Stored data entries
Segment Open

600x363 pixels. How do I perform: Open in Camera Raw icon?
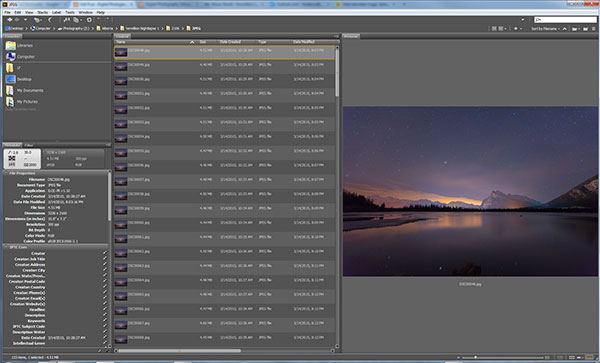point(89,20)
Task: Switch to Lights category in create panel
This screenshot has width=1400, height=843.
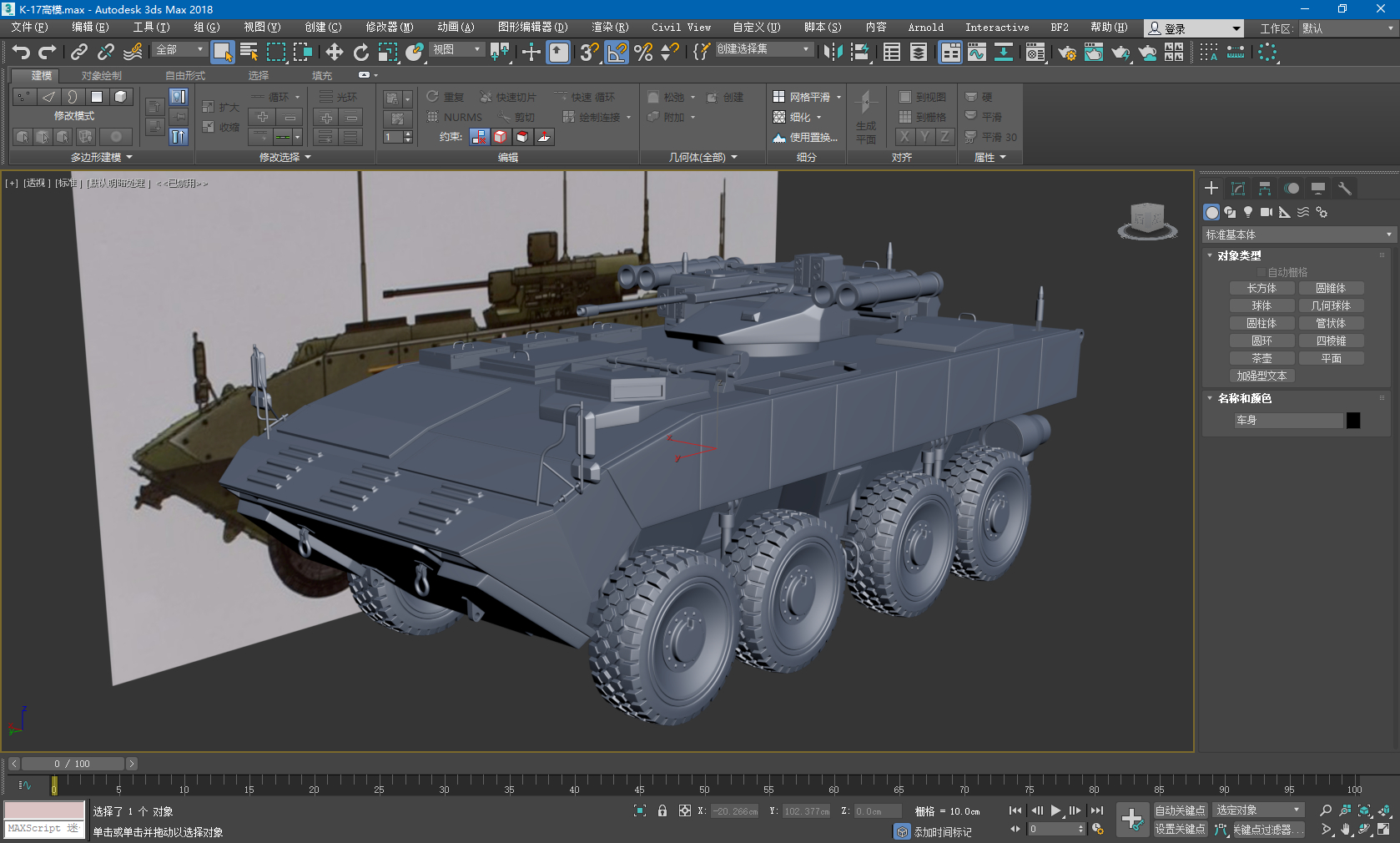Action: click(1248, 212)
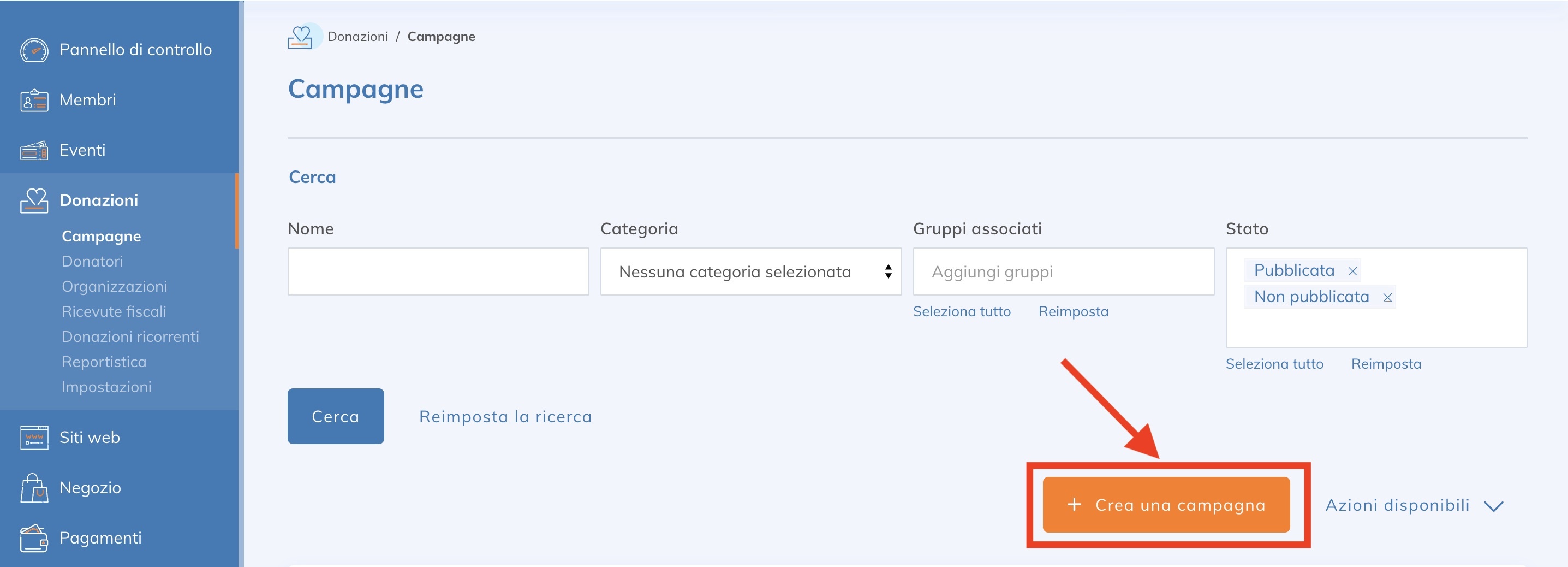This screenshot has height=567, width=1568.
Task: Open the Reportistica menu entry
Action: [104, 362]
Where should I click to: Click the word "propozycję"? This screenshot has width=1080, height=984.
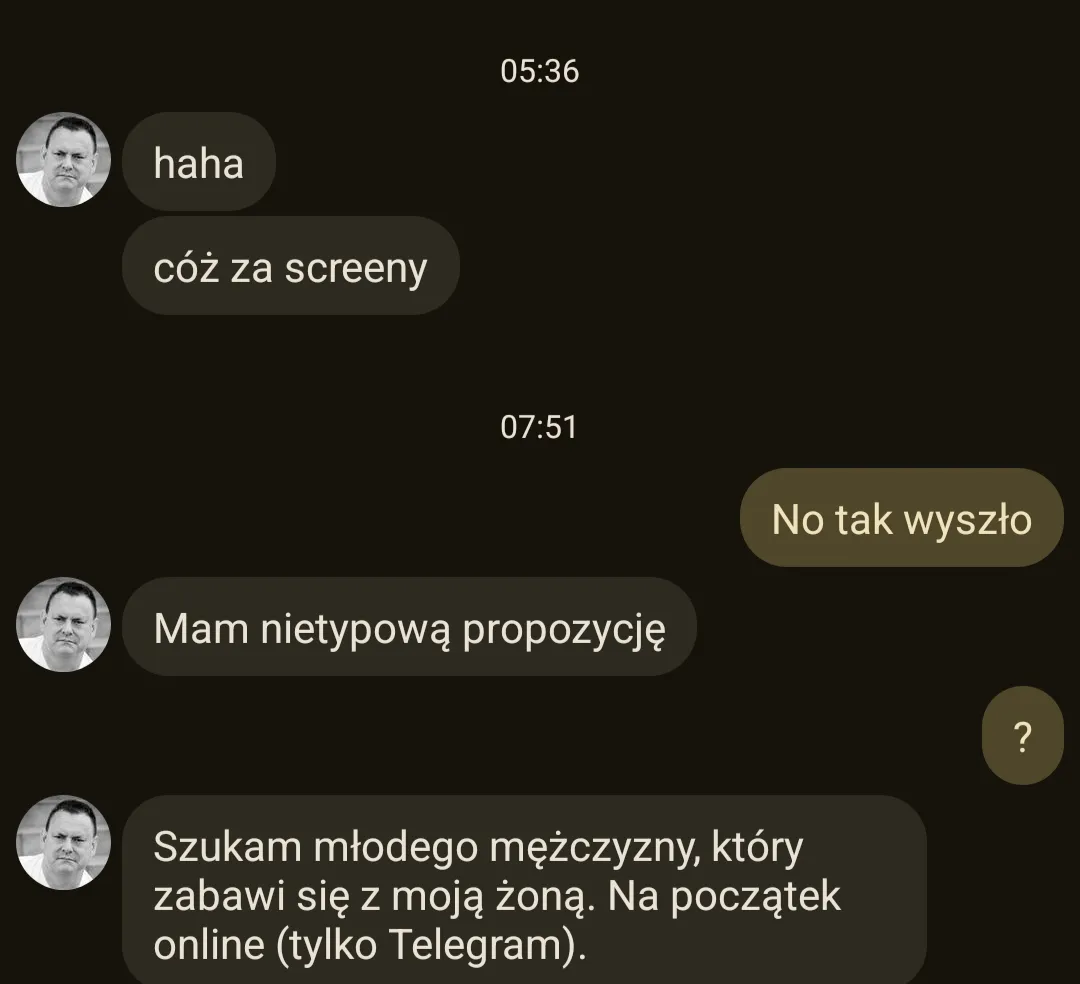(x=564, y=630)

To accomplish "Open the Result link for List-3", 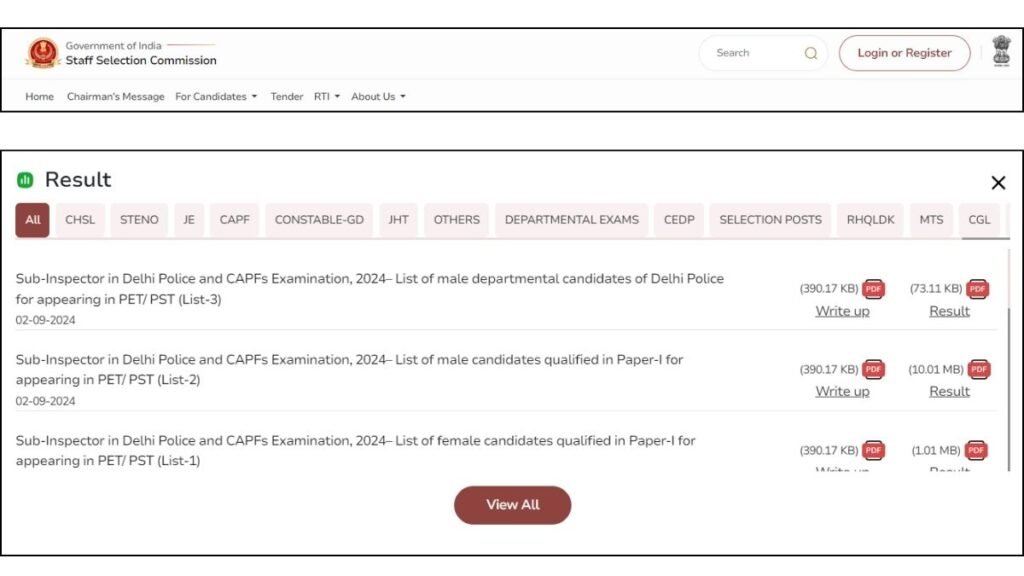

Segment Closed

--- What needs to be done ---
From the first line of the records through the line containing "Task: Switch to", please output exactly those lines and nothing more, leaving out the pictures.

--- Result of the exercise ---
600x363 pixels. How do I perform: Open in Camera Raw icon?
point(89,20)
Task: Switch to Lights category in create panel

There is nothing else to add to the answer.